### Raw data
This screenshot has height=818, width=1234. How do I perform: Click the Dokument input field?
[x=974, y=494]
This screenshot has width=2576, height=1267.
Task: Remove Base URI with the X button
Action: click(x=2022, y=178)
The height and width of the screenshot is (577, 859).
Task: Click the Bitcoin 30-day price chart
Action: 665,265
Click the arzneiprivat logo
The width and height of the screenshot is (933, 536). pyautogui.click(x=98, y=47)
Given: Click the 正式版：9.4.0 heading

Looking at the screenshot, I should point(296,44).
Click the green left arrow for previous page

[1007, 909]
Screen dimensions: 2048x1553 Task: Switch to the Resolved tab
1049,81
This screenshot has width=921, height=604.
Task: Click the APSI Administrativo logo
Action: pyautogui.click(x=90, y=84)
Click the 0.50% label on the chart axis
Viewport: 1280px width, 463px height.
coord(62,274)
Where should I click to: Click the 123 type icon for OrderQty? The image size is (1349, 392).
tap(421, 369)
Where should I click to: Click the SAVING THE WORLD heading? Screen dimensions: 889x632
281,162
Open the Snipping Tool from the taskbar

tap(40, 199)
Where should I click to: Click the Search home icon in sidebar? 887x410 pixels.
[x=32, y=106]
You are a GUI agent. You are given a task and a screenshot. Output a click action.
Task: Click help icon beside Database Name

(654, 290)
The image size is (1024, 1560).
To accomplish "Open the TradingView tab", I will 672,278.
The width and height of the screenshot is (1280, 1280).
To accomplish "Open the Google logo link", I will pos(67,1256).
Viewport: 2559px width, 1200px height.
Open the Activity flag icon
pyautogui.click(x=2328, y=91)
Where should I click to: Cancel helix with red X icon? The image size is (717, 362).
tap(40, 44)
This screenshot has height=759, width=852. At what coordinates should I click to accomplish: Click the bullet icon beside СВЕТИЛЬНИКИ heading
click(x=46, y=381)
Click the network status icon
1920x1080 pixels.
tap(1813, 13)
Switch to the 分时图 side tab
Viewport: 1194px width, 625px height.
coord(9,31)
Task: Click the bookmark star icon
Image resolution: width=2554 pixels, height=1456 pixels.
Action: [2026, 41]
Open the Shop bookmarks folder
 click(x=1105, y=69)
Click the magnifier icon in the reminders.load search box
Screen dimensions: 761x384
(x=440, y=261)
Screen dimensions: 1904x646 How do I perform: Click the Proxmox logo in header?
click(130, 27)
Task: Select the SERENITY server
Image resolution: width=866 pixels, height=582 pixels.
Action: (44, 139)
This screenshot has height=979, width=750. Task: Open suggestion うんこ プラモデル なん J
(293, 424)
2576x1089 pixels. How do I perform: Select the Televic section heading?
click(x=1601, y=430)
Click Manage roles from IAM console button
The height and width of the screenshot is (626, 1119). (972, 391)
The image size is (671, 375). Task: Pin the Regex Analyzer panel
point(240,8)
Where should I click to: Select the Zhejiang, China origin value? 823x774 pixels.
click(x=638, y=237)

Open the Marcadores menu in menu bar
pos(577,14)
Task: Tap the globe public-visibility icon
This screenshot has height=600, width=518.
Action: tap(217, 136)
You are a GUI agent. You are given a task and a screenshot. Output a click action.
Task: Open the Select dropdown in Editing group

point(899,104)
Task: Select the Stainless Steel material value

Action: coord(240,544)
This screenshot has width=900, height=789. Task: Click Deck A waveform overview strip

### Work required
Reproduce the items starting with the line containing "Screen dimensions: 1904x646" and going on through the line containing "click(x=1601, y=430)", both included. Keep the requests as they are, but scale every click coordinate in the answers by 0.5, rounding to whole numbers with halves rounded up.

### Answer in full
Screen dimensions: 1904x646 How do I perform: Click the Proxmox logo in header?
click(65, 14)
Task: Select the SERENITY server
Image resolution: width=866 pixels, height=582 pixels.
Action: (22, 70)
This screenshot has height=979, width=750. Task: Open suggestion うんこ プラモデル なん J
(147, 212)
2576x1089 pixels. How do I perform: Select the Televic section heading?
click(x=801, y=215)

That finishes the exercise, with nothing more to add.